ROM A TORINO

Non vinca la paura

L’arcivescovo Cesare Nosiglia: ”capire che sono persone”

“Gesù è nato anche qui, nei campi nomadi, tra gli ultimi degli ultimi”. Con queste parole mons. Cesare Nosiglia, arcivescovo di Torino, ha salutato ieri (27 dicembre) i rom dei campi torinesi di via Germagnano e di lungo Stura Lazio. “L’attenzione della Chiesa è per gli ultimi, e i nomadi sono gli ultimi degli ultimi. Gesù è nato fuori dalla città perché era povero – ha aggiunto il presule – il Natale è più vivo qui che nelle nostre belle case, perché qui ci sono i poveri”.

Per l’integrazione. Mons. Nosiglia ha visitato i campi della periferia nord del capoluogo torinese per “rendersi conto della situazione in cui vivono i rom a Torino e per conoscere le loro esigenze”. Con la visita alle famiglie nomadi il neo arcivescovo di Torino ha concluso il “presepe di incontri” collezionato nei giorni di Natale con la visita alle realtà più disagiate della diocesi. “I rom attendono da anni risposte di giustizia – ha affermato l’arcivescovo –. Dobbiamo sentirci debitori di questo popolo e dobbiamo essere animati da uno spirito di concordia e di solidarietà nei loro confronti. Spesso si ha paura e timore degli zingari: occorre cercare di superare queste barriere per capire che sono persone, che vanno sostenute e aiutate a inserirsi nella società. Penso soprattutto ai bambini che frequentano la scuola: bisogna contare su di loro per un futuro di speranza e d’integrazione”.

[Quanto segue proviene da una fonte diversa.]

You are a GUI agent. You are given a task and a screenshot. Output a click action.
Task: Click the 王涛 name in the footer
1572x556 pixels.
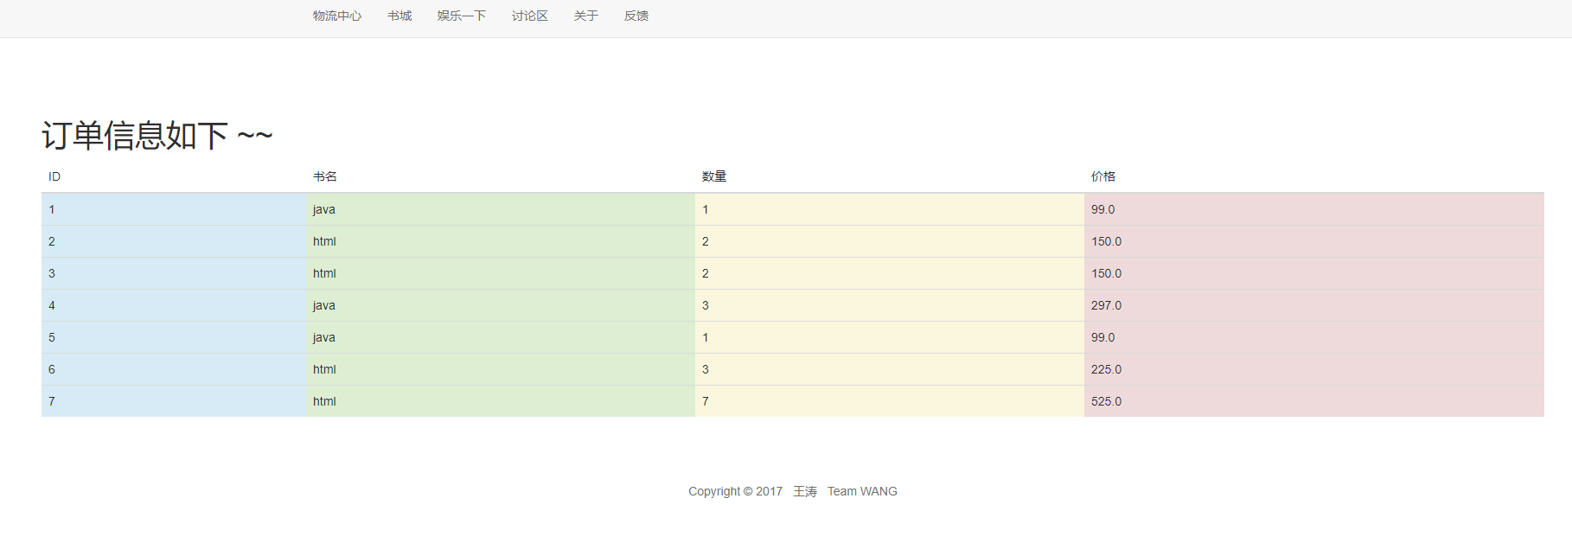805,491
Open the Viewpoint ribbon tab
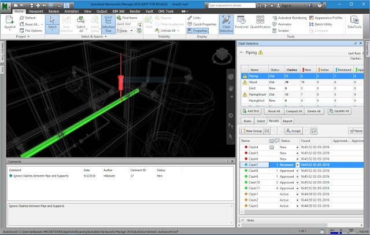Image resolution: width=370 pixels, height=235 pixels. pos(36,12)
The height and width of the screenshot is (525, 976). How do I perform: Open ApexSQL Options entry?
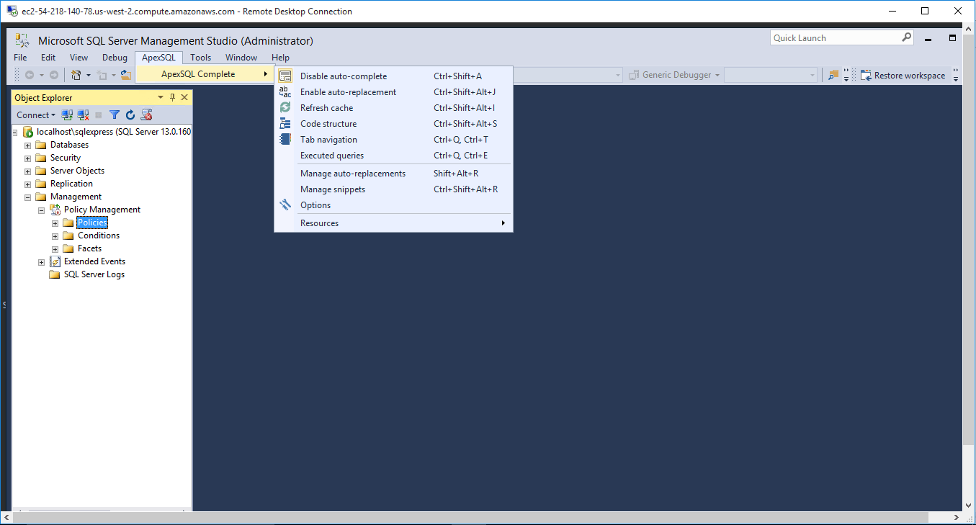[x=315, y=205]
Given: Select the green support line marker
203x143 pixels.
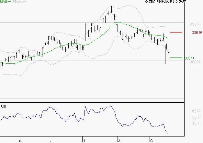Looking at the screenshot, I should (x=176, y=58).
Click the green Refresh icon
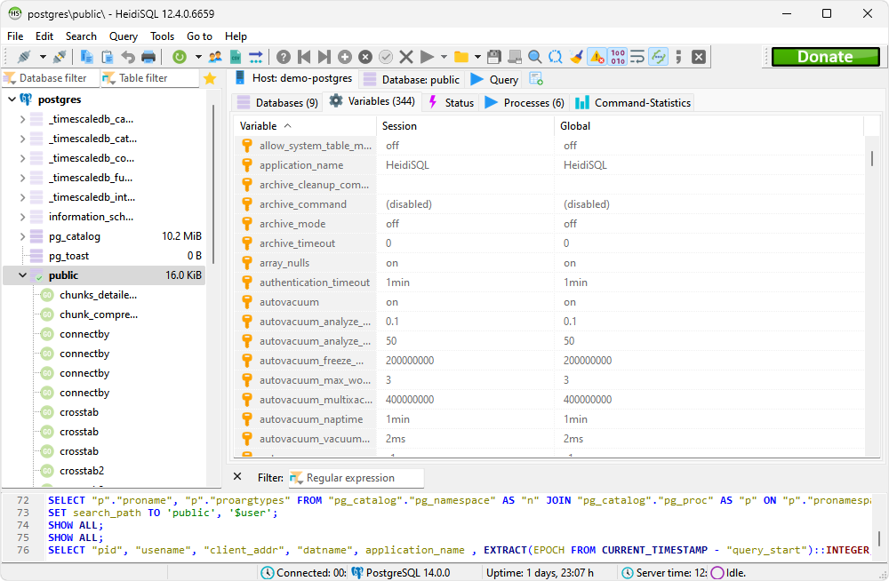Screen dimensions: 889x581 pyautogui.click(x=180, y=57)
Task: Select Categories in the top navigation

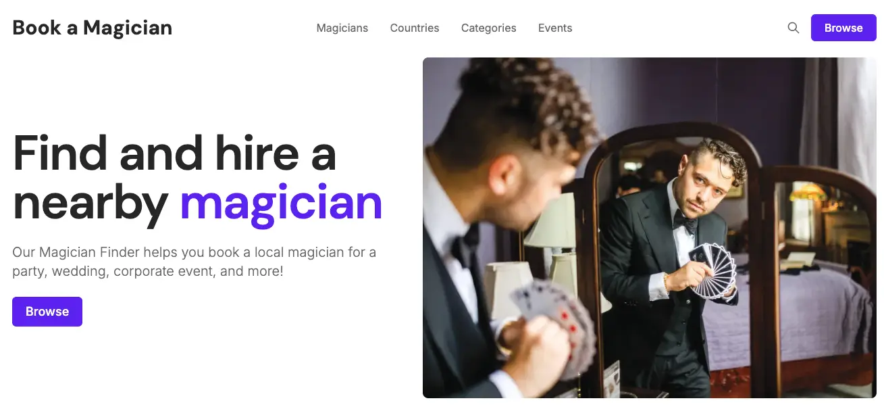Action: 489,28
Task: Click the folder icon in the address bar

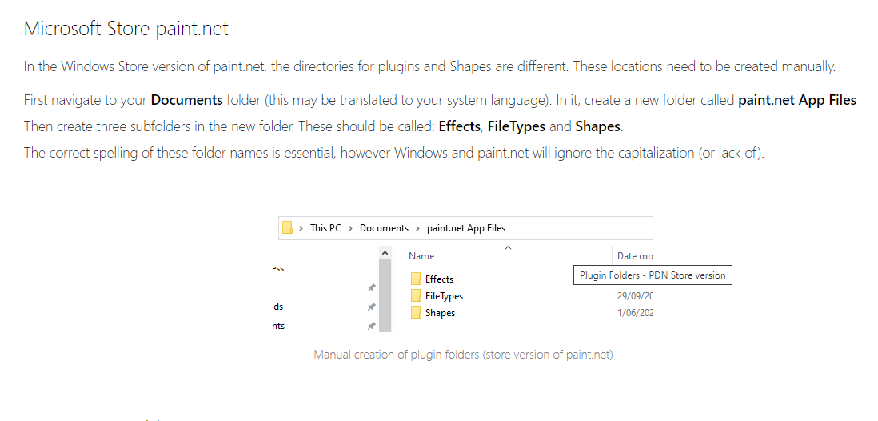Action: point(287,227)
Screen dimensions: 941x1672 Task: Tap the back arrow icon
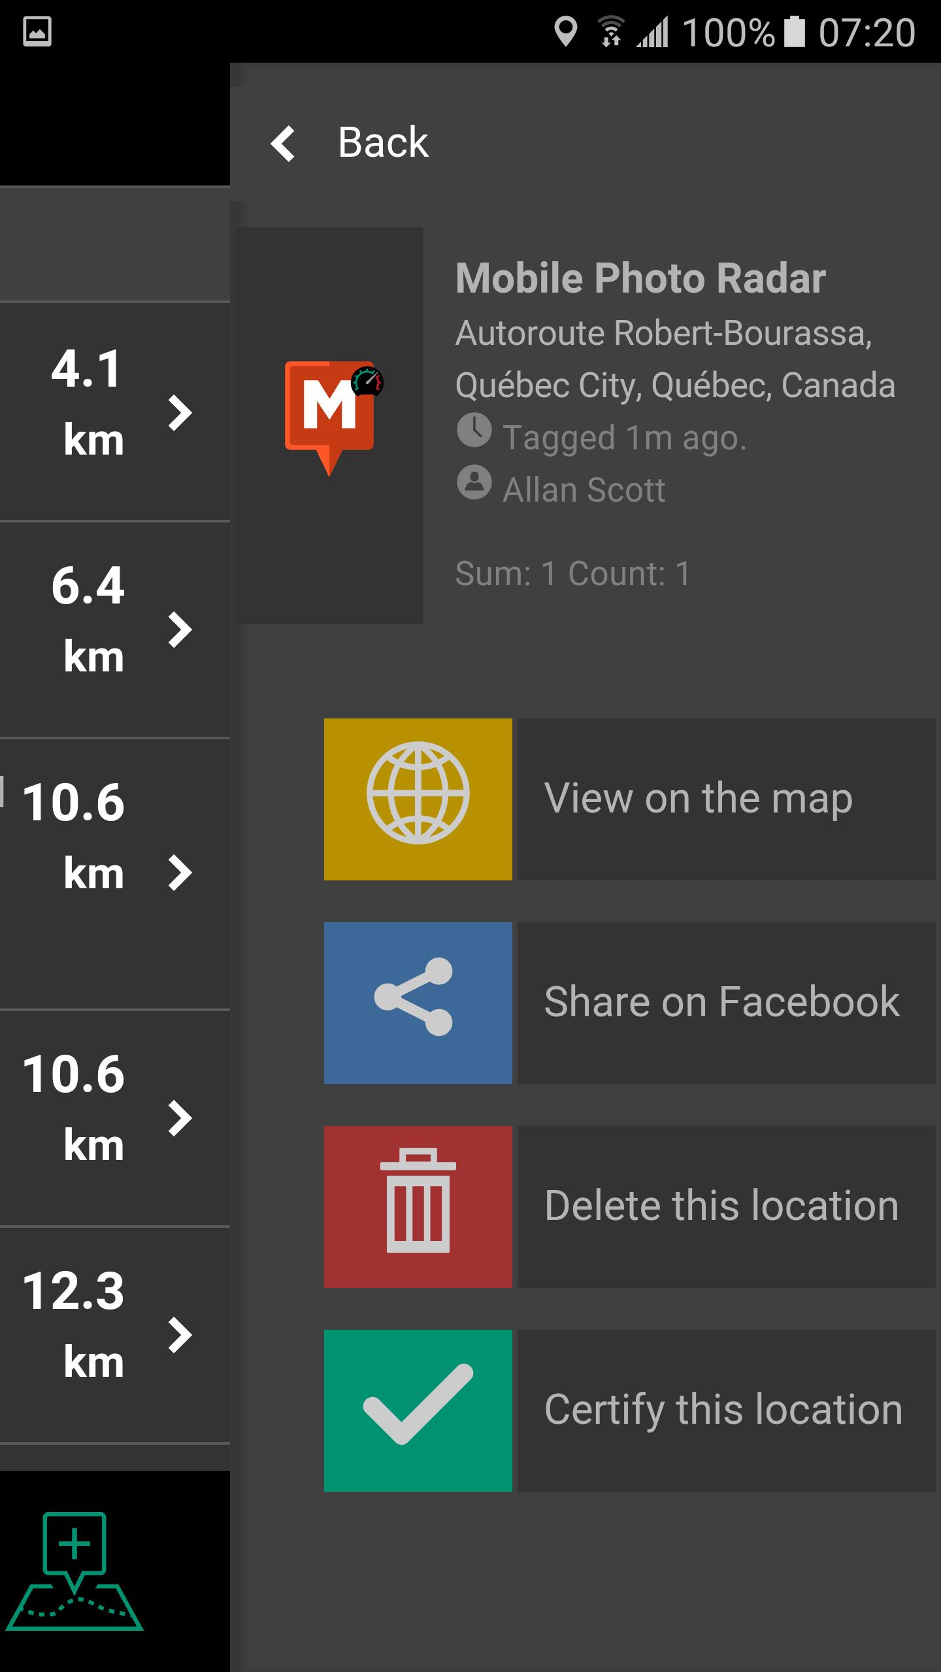click(x=283, y=143)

Case, non roulotte. L’arcivescovo è stato accolto nel campo dai bambini rom, che gli hanno fatto dono dei loro disegni. “I bambini disegnano la casa, mai la roulotte. Il giorno di Santo Stefano – ha ricordato mons. Nosiglia – ho ospitato a pranzo in arcivescovado una di queste famiglie. Quando ho chiesto a uno dei bambini se andava a scuola e cosa avrebbe voluto fare da grande, lui mi ha detto: voglio fare l’architetto per costruire una casa per i miei sei fratelli. C’è un bisogno di stabilità che non va trascurato, per questo è necessario che tutti, istituzioni e società, s’impegnino per trovare insieme soluzioni che rendano possibile l’integrazione”. “Si tratta di un cammino che va fatto insieme – ha rimarcato l’arcivescovo –. Da una parte è necessario che gli abitanti dei campi nomadi accettino le regole fondamentali del vivere civile, dall’altra è indispensabile che istituzioni e società facciano tutto il possibile per favorire l’integrazione attraverso percorsi di avvicinamento al lavoro e alla scuola”. L’arcivescovo ha poi incontrato le suore, i volontari e gli operatori che vivono e operano nel campo di via Germagnano. “La vostra presenza è importante: siete un segno di vicinanza e di condivisione – ha detto loro il presule –. Attraverso la vostra opera e il vostro sguardo potrò conoscere meglio la complessa situazione di necessità in cui vivono queste persone”.

Contro il degrado. Mons. Nosiglia, dopo aver visitato il campo regolare di via Germagnano, si è spostato nel campo abusivo di lungo Stura Lazio, dove un migliaio di nomadi provenienti dalla Romania vivono sulle sponde del fiume in baracche di legno e cartone. “Torino è una città avanzata, non è accettabile che le persone vivano in condizioni disumane come queste”, ha affermato l’arcivescovo. Mons. Nosiglia ha invitato “tutti, anche i comuni della provincia, a farsi carico del problema per trovare delle risposte adeguate”. L’arcivescovo si è poi fermato a benedire la piccola scuola della baraccopoli, dove i volontari dell’Associazione italiana zingari oggi (Aizo) insegnano l’italiano e la Costituzione alle donne del campo. “Siamo felici che il vescovo Cesare sia venuto a visitarci e a benedire la nostra scuola – ha detto Batalan Precup, mediatore culturale dell’Aizo –. Tutti noi siamo venuti qui dalla Romania per cercare un futuro per i nostri figli. Ma qui viviamo senza luce, senza acqua, senza niente. Speriamo davvero che in futuro si trovino delle soluzioni per stare bene, per un futuro vero, fatto di lavoro e di scuola per i nostri bambini”.